Chissà che Renzi non abbia gettato un occhio anche ai social prima di sentenziare, prima del voto, che Roma era ormai irrecuperabile. E chissà quale boccone amaro hanno dovuto deglutire gli analisti di Forza Italia e Lega osservando il perpetuarsi del fenomeno Giorgia Meloni. Se infatti dalla torta dei post su Facebook erano sparite, come è logico, le fette dei candidati esclusi dal primo turno, Giorgia Meloni ha invece continuato a interagire con grande successo sui social. Sino a sette giorni dal secondo turno, la candidata sostenuta dal partito di Salvini superava costantemente anche Roberto Giachetti al conto dei like e delle condivisioni.

La consolazione per il PD esiste, ma è magra comunque: perdere contro i 5 Stelle, ma vincere contro il centrodestra.
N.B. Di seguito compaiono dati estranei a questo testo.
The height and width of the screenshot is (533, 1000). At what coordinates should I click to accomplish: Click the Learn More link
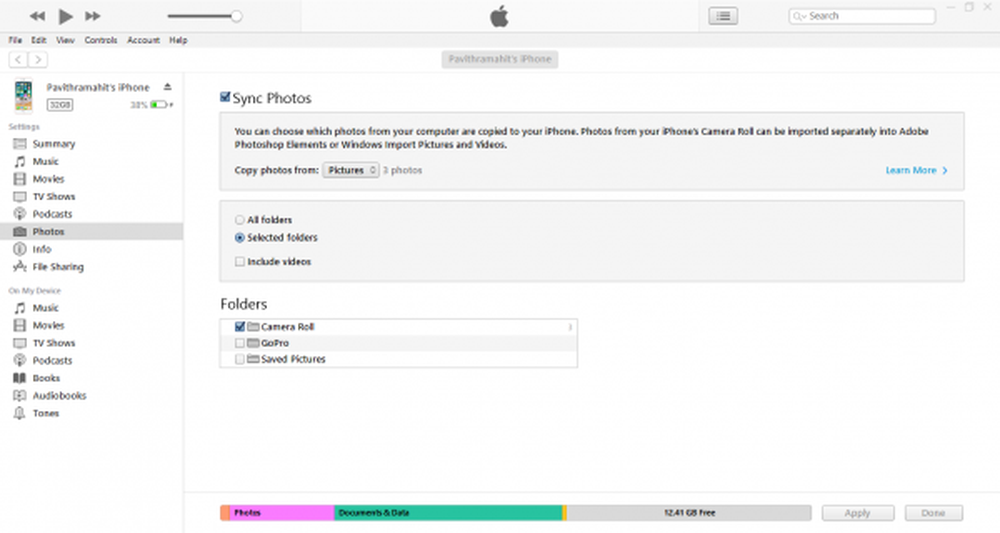(x=916, y=171)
Sarà ora interessante osservare se il popolo della rete, che ha reputato il movimento grillino adeguato a governare due grandi città, confermerà nel tempo il suo giudizio sul movimento. Sarà importante per Grillo dimostrare che la rete può autosostenersi, senza la presenza di un opinion leader a catalizzare il consenso.

Ma cosa significhi in profondità questo voto per il governo centrale, ha provato a dirlo lo stesso Presidente del Consiglio Matteo Renzi. Andando oltre la vittoria sul fil di lana di Milano, prefigurata dall’equilibrato scontro social  a suon di “condividi” e “like” tra Giuseppe Sala e Stafano Parisi, per Renzi la complessiva sconfitta del Partito Democratico è da leggere non come l’espressione di un voto di protesta, ma di cambiamento. Del malcontento espresso dalla rete nelle città dove il movimento di Grillo e Casaleggio ha vinto abbiamo già detto  nelle analisi precedenti. Ma le parole più utilizzate dai candidati su twitter nelle ultime due settimane sembrano dare qualche sostegno alla lettura di Renzi. Gli hashtag #coraggio e #cambiamotutto, entrano nella top ten di Roma e Torino, ma sono assenti a Milano e a Napoli e si presentano costantemente legati ai candidati pentastellati, poi vincenti.  

Come normalmente succede, il ballottaggio ha scoraggiato alcuni elettori del primo turno facendo calare l’affluenza complessiva. La sfida Sala-Parisi è quella che tiene più desta la partecipazione al voto: è andato a votare il 51,8% degli elettori contro il 54,65% del primo turno. Nelle altre città il calo rispetto al primo turno è stato invece più importante: 11% in meno a Roma (55,4%), crollo del 19% a Napoli (solo il 37,89% degli aventi diritto) e del 12% a Torino (48,5%).

Se si confrontano le mappe del voto agli ultimi ballottaggi con quelle dei ballottaggi precedenti, Roma si staglia ancora una volta sullo scenario delle amministrative come un caso. La capitale è l’unica tra le grandi città al voto dove l’affluenza al ballottaggio sia cresciuta.

 

Milano

 

Napoli

 

 

Roma

 

 

Certo le elezioni del 2013 furono circondate da un’atmosfera di densa disillusione civica, alla quale però la cronaca Romana nel frattempo non ha certo fornito motivi di riscatto. Significativo quindi che la larga vittoria della Raggi sia stata accompagnata da un aumento dell’affluenza a un +11% rispetto ai ballottaggi del 2013 (54,6% contro il 44,3%).  

Ancora più impressionante l’interesse suscitato da Virginia Raggi, primo sindaco donna di Roma, sulla rete. La linea delle ricerche effettuate su google relative alla neo-sindaco schizza verso l’alto dopo i ballottaggi visualizzando una curiosità degli italiani incomparabile rispetto a quella suscitata da Marino dopo l’elezione a Sindaco. Deve trattarsi in qualche modo del fascino del nuovo che avanza se la stessa cosa si può dire delle ricerche effettuate attorno al nome di Chiara Appendino, neo-sindaco cinquestelle di Torino, rispetto all’interesse generato nel tempo dal ben noto Piero Fassino.